Thursday, 21 July 2011

Newgrange


I stand in front of Newgrange, the massive circular mound of earth that is flanked with stone walls all the way around.  I imagine the Neolithic people who built the structure some 5,000 years ago.  What spiritual or political figure might have dedicated the monument when it was completed.  I am transported, back in time, a spectator in the ceremony.

“Welcome my brothers and sisters!  This morning the final stone has been laid, and our monument to the spirit world has been completed.  Each of you have put your blood and sweat into the construction of our shrine.  Some of you have inherited this task that your fathers started, and others have died before they finished what they began.  It is my great honor, bestowed on me by the great gods of the stars, to honor the cycle of everywhen which we all take part. 

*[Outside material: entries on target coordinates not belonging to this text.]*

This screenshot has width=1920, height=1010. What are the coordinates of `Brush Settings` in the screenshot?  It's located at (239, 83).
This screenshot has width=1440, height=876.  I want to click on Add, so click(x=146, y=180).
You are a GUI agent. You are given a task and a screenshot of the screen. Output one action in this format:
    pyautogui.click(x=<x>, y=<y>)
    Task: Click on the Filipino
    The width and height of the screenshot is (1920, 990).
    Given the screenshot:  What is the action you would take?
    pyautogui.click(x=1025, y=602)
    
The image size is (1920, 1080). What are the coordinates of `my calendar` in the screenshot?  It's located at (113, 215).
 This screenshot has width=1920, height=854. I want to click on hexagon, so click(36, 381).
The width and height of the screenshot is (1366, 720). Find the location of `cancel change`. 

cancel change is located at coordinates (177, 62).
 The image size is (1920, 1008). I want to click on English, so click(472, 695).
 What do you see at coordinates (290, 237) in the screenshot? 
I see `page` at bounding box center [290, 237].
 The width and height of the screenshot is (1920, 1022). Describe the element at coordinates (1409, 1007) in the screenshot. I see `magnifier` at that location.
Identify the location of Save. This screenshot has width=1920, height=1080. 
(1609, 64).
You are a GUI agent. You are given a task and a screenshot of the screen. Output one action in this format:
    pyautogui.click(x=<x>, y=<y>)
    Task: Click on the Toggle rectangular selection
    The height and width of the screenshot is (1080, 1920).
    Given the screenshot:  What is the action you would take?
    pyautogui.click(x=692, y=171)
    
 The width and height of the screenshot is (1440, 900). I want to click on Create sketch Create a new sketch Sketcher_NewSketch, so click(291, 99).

The stones that form the foundation for our great monument come from the mountains to the north.  Like the strong base of the mountains, these stones form a base for our structure.  The mountains reach up into the cosmos, where souls of our great shamans live among gods which rule the processes of earth.  Our monument sits atop the substance of the mountains so that the souls that pass through it may be transcended into the cosmos.  The round stones are from the river that passes between us and the Boyne.  The goddess of water shapes these rocks with her mighty torrents.  We honor her as the lifeblood that feeds our crops and ourselves.  Through water, all life is shaped, and through rock all life is formed.  The spirit of these two forces enclose the tomb inside. 

The stone laid in front of the entrance has the everywhen cycle inscribed on it.  These interwoven cycles represent the cycles of life, death and rebirth.  Together, they create everywhen, a continuous cycle with no conceivable beginning or end.  It comprises time and space into one energy, and nothing (not even the gods) is free from it.  Inside the tomb we honor death, but we also honor life and rebirth.  At the winter solstice, a time that marks the death of the harvest and the rebirth of a new year and crop, the great star will shine inside the tomb and illuminate it.  The energy will lift the spirits inside into the cosmos, to join our great spirits of the stars.  This, of course, is reserved for only the greatest of our shamans, so they’re spiritual journey may continue onward from this world.  The younger souls will continue their journey on this place, dying within this cycle like our crop, replenishing our land and being rebirthed in a new age so that one day they may also transcend to the cosmos to continue their spiritual journey. 

I now will also continue my journey into the cosmos, as I sacrifice myself to our new monument, Newgrange.  May you all feast well tonight in celebration of our new achievement.  Let Newgrange persist for millennia, to serve as a humble reminder to future ages of the great scale of everywhen.  Let us not forget that the interwoven lattice of everywhen connects us all, and when one may feel lost they need do nothing else but look inside, for within each of us we are connected to all that is around us.  To Newgrange!”

The entrance to Newgrange in 1905, before any major excavation.